EGU25-9365, updated on 14 Mar 2025
https://doi.org/10.5194/egusphere-egu25-9365
EGU General Assembly 2025
© Author(s) 2025. This work is distributed under
the Creative Commons Attribution 4.0 License.
Oral | Tuesday, 29 Apr, 11:25–11:35 (CEST)
 
Room N2
A Process-based Flow Model for Assessing Direct and Indirect Damages to Flooded Roads in Great Britain
Yue Li1, Raghav Pant1, Tom Russell1, Fred Thomas1, Jim Hall1, and Philip Oldham2
Yue Li et al.
  • 1University of Oxford, Environmental Change Institute, School of Geography and the Environment (yue.li@ouce.ox.ac.uk).
  • 2JBA Risk Management Limited.

Reliable road infrastructure is vital for daily commuters and economic activities in the UK, yet it faces growing flood risks due to climate change. Effective flood risk management requires an integrated approach that includes pre-disaster traffic flow modelling, direct damage estimation, disruption and recovery analysis to quantify systemic failure impacts. Indirect costs from traffic disruptions are frequently oversimplified, often estimated as multipliers of direct damages. While traffic flow rerouting models are applied in current research, they often overlook critical factors, such as traffic flow constraints and road capacity limitations, instead assigning origin-destination flows to least-cost paths without accounting for congestion. Moreover, the recovery process, which is critical for understanding how restored road and bridge capacities reduced isolated flows and indirect damages, is rarely modelled.

To address these gaps, we developed an open-source modelling framework for Great Britain that integrates a process-based flow model with a stress-testing model to assess road flood damages. Our framework starts with simulating passenger-to-work flows at a national scale by modelling the lifeline connections between physical road networks and demographic factors (e.g., population and economic activities). The flow model employs an iterative approach to simulated congested equilibrium flow assignments, dynamically accounting for road capacities and flow speeds until all traffic is accommodated without causing overflow.

We stress-tested the road networks using 18 historical UK flood events and one synthetic flood event. To model flood-induced disruptions, we developed a speed-flood depth function that restricts maximum flow speeds on flooded roads based on floodwater depth. We applied 30cm and 60cm separately in disruption analysis as threshold for road closure for uncertainty analysis. In each scenario, flood impacts on traffic flows were evaluated by comparing edge flows under floods with those under base flow condition. Direct damages were calculated using generalised damage curves (i.e., function to estimate damage fractions based on floodwater depth), and cost functions (i.e., function to estimate unite asset cost, million £/length or area) for different road types (e.g., bridges, tunnels, ordinary roads) and flood types (e.g., surface floods, river floods). Indirect damages were quantified by calculating rerouting costs due to road closures, including additional fuel costs, tolls, and time-equivalent costs.

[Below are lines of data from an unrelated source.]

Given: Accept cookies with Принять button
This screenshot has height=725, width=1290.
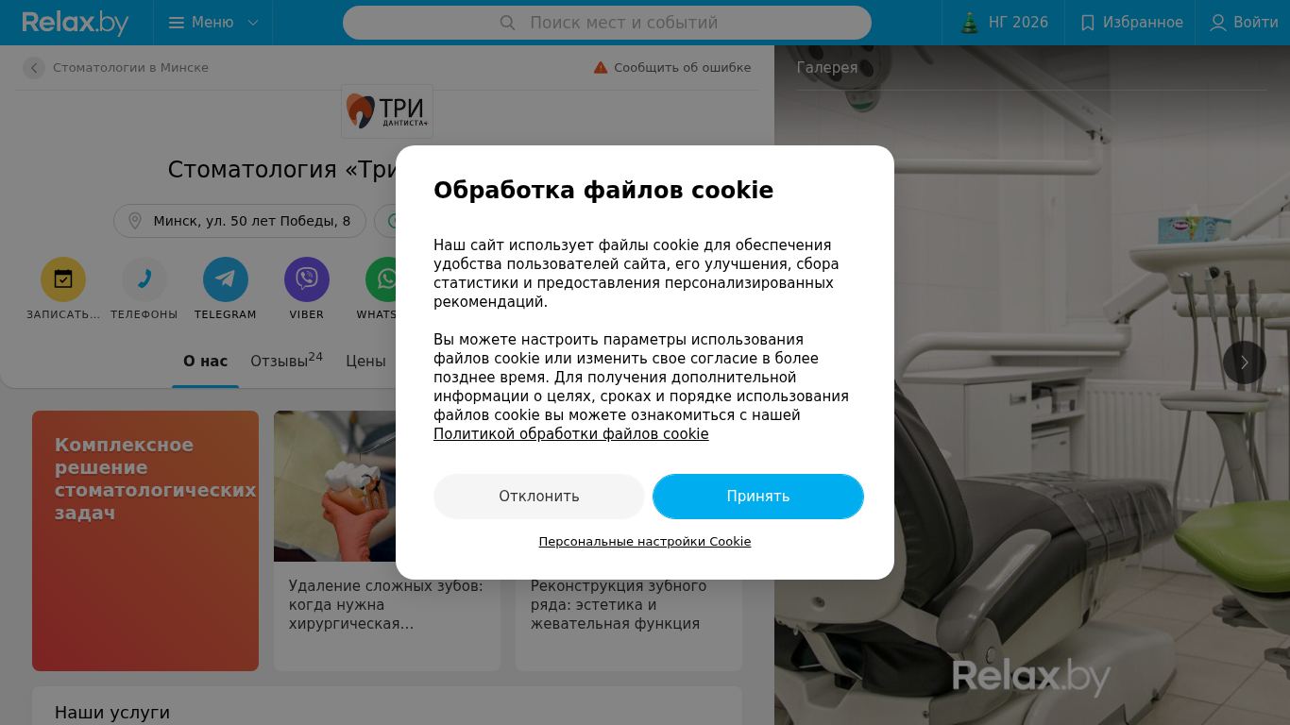Looking at the screenshot, I should (758, 497).
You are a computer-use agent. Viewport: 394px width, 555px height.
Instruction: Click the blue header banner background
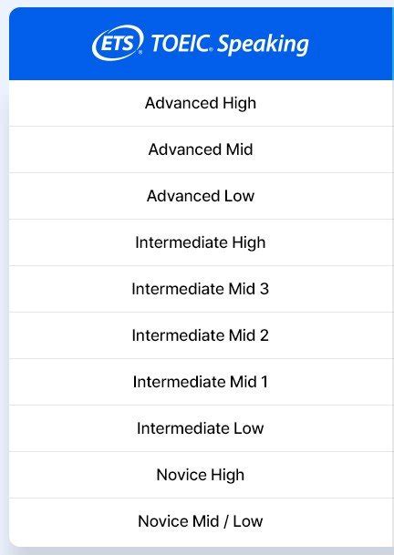pos(202,44)
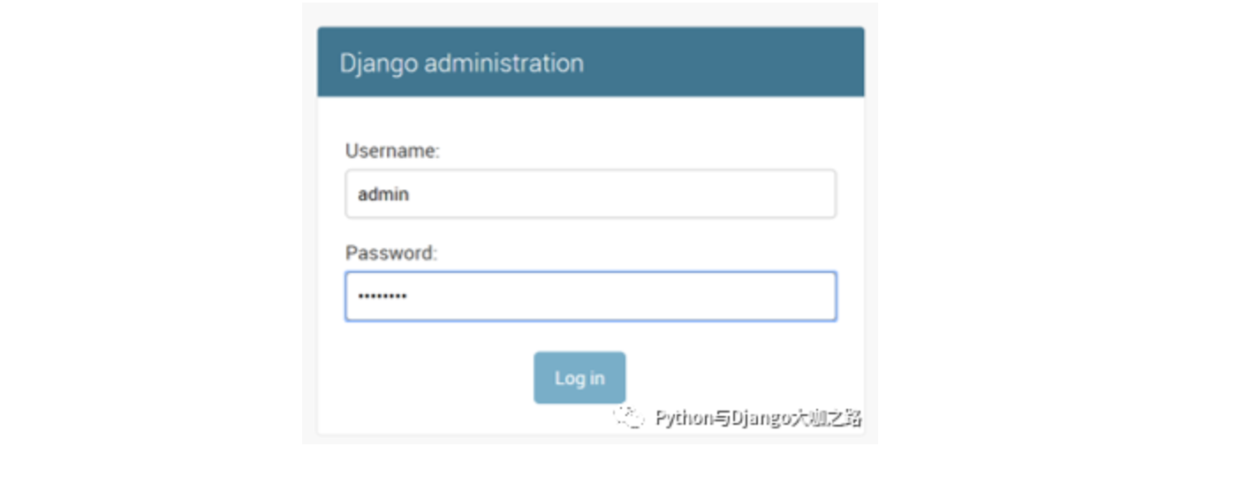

We introduced a novel recovery analysis to dynamically evaluate indirect damages by designing various road capacity recovery rates, accounting for road types and damage levels. The recovery process identifies disrupted flows resulting from missing routes or reduced speeds, and reallocates these flows as road capacities are restored on a daily basis. The analysis captures the evolving number of isolated flows, rerouting costs and asset repair costs, offering a more realistic representation of dynamic indirect damages.

Overall, this research advances large-scale flow modelling by integrating capacity constraints, disruption dynamics, and recover processes. It provides actionable insights to enhance the resilience of the UK’s road infrastructure. The framework can be adapted to contexts beyond UK, different spatial scales, multi-modal transport systems, and multi-hazard scenarios, supporting more comprehensive risk assessments and decision-making.

How to cite: Li, Y., Pant, R., Russell, T., Thomas, F., Hall, J., and Oldham, P.: A Process-based Flow Model for Assessing Direct and Indirect Damages to Flooded Roads in Great Britain, EGU General Assembly 2025, Vienna, Austria, 27 Apr–2 May 2025, EGU25-9365, https://doi.org/10.5194/egusphere-egu25-9365, 2025.